Recorded data:
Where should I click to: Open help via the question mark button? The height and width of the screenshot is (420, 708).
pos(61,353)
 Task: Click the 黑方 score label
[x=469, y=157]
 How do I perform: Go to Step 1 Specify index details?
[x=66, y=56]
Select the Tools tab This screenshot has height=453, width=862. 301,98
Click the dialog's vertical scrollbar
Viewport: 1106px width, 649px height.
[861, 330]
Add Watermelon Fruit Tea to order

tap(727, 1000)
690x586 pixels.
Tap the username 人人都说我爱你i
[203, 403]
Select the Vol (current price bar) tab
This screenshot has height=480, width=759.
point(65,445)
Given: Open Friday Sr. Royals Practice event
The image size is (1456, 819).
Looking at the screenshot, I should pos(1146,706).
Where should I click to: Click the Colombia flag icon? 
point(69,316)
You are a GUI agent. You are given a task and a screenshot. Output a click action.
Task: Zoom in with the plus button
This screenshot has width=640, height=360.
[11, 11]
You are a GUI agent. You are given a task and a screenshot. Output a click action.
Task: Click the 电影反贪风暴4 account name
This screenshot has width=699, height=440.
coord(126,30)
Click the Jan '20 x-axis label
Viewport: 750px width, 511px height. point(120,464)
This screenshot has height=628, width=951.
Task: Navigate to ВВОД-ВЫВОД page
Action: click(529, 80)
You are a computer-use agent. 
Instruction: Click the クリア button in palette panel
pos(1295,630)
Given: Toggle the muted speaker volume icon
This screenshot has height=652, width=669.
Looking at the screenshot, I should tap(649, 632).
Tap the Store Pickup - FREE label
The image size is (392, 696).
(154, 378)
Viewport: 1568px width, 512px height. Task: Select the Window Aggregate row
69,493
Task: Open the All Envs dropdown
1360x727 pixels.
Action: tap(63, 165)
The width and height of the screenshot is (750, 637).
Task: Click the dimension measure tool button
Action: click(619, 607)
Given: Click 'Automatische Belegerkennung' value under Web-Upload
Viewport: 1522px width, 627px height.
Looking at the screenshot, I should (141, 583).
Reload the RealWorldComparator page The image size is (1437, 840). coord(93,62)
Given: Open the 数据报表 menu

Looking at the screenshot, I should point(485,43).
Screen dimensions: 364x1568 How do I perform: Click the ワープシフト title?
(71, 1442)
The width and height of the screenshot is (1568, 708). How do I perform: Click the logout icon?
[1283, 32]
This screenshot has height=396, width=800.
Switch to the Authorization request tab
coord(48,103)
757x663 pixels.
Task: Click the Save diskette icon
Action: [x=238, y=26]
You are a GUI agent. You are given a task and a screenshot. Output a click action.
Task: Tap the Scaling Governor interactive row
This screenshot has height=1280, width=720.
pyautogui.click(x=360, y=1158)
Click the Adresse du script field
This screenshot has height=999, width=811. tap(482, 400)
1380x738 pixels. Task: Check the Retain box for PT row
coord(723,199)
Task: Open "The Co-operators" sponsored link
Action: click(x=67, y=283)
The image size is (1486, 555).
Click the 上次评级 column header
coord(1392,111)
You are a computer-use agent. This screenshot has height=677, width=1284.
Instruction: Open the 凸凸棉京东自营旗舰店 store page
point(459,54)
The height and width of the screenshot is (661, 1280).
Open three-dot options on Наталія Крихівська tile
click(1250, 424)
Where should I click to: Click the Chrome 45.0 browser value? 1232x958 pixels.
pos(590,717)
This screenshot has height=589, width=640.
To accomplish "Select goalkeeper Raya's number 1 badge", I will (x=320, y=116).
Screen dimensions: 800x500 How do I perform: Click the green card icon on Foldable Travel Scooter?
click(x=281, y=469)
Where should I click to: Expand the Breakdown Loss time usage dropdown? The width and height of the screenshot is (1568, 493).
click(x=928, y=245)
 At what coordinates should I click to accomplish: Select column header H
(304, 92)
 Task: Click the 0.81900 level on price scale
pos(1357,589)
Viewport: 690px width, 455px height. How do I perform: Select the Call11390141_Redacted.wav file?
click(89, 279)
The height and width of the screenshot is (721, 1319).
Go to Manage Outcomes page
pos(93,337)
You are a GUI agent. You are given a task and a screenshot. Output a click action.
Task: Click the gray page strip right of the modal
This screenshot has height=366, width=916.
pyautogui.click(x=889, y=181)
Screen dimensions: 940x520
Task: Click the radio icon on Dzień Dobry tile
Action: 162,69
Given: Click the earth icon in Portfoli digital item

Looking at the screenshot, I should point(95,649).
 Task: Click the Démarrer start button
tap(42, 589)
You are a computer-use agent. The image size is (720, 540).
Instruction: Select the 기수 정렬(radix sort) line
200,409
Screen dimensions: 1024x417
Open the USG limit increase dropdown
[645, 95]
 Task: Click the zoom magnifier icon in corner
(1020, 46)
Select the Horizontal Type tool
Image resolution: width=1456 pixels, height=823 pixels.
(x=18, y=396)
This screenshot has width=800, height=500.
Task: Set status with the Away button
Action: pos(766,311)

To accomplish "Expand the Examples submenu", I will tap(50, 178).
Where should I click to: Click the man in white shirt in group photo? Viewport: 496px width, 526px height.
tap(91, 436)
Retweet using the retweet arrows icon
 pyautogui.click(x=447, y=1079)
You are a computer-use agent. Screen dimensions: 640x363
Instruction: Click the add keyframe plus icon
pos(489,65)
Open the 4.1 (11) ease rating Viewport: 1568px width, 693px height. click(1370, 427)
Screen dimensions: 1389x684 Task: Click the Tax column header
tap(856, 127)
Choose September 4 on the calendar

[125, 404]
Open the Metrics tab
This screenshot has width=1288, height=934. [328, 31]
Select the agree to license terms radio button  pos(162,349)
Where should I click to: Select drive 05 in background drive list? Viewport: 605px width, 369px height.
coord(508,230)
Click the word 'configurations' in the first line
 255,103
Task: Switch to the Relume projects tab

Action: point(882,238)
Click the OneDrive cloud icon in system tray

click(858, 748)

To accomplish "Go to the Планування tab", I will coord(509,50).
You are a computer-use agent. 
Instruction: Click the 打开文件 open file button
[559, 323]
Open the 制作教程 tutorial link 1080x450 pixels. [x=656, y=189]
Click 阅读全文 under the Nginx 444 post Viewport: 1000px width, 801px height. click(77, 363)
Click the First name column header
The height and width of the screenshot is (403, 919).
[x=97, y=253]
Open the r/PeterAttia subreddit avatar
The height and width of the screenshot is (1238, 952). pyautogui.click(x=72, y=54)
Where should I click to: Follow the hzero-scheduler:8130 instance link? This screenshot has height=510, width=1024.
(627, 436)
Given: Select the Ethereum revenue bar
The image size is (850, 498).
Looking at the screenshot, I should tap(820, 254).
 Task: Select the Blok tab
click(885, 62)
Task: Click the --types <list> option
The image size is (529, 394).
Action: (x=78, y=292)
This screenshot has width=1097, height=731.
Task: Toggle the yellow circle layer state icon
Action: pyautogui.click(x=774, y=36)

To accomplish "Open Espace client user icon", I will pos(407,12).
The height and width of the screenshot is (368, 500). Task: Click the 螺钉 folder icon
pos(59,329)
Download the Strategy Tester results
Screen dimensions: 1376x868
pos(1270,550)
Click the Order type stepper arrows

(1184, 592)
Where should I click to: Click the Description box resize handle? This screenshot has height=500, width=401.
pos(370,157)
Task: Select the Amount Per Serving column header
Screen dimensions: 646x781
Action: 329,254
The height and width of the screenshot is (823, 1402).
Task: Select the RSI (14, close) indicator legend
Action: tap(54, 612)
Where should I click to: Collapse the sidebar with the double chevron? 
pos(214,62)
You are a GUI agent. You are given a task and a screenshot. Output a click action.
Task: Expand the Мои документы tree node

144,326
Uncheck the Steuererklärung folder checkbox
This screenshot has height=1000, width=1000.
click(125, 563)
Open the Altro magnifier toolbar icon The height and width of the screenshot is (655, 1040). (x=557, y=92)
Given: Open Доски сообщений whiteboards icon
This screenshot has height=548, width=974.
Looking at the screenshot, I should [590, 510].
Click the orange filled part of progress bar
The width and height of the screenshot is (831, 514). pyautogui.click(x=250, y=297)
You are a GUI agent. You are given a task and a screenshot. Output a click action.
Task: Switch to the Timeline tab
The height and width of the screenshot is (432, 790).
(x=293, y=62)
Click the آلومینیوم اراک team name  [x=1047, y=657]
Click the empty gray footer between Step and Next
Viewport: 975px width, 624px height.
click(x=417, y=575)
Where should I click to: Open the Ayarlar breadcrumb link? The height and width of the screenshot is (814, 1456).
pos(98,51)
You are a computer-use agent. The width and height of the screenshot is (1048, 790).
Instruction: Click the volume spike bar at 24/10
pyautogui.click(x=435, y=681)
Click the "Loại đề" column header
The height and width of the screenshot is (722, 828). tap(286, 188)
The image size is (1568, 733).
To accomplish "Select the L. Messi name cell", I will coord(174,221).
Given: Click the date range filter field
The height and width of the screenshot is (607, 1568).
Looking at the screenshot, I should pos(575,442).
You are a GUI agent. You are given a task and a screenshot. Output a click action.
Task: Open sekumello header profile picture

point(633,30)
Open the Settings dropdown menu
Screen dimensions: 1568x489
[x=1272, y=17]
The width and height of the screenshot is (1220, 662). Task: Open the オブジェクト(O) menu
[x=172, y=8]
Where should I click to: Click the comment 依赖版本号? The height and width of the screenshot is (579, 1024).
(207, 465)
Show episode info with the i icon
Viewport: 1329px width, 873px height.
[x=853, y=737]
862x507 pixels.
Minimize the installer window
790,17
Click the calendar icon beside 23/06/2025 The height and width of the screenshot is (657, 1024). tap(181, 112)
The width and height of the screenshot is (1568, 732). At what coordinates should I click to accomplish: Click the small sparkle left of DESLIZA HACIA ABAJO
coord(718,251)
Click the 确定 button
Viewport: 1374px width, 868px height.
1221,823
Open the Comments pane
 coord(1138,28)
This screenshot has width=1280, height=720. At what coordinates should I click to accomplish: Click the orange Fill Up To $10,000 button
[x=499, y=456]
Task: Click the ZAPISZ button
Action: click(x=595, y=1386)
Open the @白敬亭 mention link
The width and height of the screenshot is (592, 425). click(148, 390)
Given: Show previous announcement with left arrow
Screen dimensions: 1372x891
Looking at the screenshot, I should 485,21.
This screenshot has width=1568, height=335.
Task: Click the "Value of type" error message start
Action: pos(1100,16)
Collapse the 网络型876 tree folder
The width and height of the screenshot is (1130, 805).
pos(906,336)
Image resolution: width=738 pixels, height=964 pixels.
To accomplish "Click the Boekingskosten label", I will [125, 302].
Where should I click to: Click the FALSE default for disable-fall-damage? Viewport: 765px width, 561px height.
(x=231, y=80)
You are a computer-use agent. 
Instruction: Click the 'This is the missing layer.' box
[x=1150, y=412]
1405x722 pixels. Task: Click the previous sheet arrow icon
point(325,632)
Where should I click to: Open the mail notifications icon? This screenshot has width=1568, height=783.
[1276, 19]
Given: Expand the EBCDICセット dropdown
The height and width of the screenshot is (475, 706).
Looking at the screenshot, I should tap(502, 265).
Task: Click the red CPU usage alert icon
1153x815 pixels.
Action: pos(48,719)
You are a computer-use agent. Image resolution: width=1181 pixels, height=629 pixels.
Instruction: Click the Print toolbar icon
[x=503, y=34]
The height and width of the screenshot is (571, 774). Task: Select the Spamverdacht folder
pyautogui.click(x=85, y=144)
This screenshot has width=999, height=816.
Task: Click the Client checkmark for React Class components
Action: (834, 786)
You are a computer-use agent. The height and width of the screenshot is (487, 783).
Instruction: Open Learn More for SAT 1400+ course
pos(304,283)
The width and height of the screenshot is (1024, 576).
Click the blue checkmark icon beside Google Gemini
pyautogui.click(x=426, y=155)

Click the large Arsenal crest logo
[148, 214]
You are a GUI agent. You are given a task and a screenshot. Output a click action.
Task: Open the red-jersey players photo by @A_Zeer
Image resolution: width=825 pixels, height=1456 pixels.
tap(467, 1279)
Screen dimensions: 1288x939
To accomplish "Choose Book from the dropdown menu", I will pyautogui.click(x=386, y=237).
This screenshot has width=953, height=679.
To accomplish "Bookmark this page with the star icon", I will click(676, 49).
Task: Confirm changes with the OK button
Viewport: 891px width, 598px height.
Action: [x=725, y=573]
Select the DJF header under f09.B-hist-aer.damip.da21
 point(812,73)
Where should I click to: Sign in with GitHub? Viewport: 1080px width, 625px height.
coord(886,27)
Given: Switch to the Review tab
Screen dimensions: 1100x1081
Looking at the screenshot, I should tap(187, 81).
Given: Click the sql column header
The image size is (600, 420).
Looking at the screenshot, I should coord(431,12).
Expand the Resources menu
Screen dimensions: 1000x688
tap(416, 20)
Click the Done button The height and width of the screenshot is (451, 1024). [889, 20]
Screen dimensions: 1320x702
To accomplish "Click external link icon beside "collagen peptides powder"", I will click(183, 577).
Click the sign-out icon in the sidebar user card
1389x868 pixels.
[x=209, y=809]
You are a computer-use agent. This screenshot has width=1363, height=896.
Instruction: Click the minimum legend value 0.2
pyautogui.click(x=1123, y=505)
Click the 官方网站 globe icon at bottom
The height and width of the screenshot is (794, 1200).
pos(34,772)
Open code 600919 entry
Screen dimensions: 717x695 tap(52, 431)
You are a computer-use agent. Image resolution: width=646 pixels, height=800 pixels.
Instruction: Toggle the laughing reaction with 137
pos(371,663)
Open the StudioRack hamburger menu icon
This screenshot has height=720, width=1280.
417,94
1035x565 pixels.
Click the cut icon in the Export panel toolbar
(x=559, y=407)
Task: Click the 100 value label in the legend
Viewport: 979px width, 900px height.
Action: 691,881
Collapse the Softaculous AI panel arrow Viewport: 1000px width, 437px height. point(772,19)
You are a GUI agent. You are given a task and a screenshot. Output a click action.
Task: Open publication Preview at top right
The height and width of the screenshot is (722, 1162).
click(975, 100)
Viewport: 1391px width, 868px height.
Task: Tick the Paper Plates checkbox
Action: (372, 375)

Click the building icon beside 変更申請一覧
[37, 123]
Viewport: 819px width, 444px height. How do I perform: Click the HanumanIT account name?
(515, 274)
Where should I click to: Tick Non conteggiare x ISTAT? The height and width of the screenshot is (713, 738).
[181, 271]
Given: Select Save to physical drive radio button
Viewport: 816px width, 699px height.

_Work instruction_
Check each line of the data above, and please copy the ones in which the string "right" occurs.

_Finished task_
Task: Click the gray page strip right of the modal
Task: Open publication Preview at top right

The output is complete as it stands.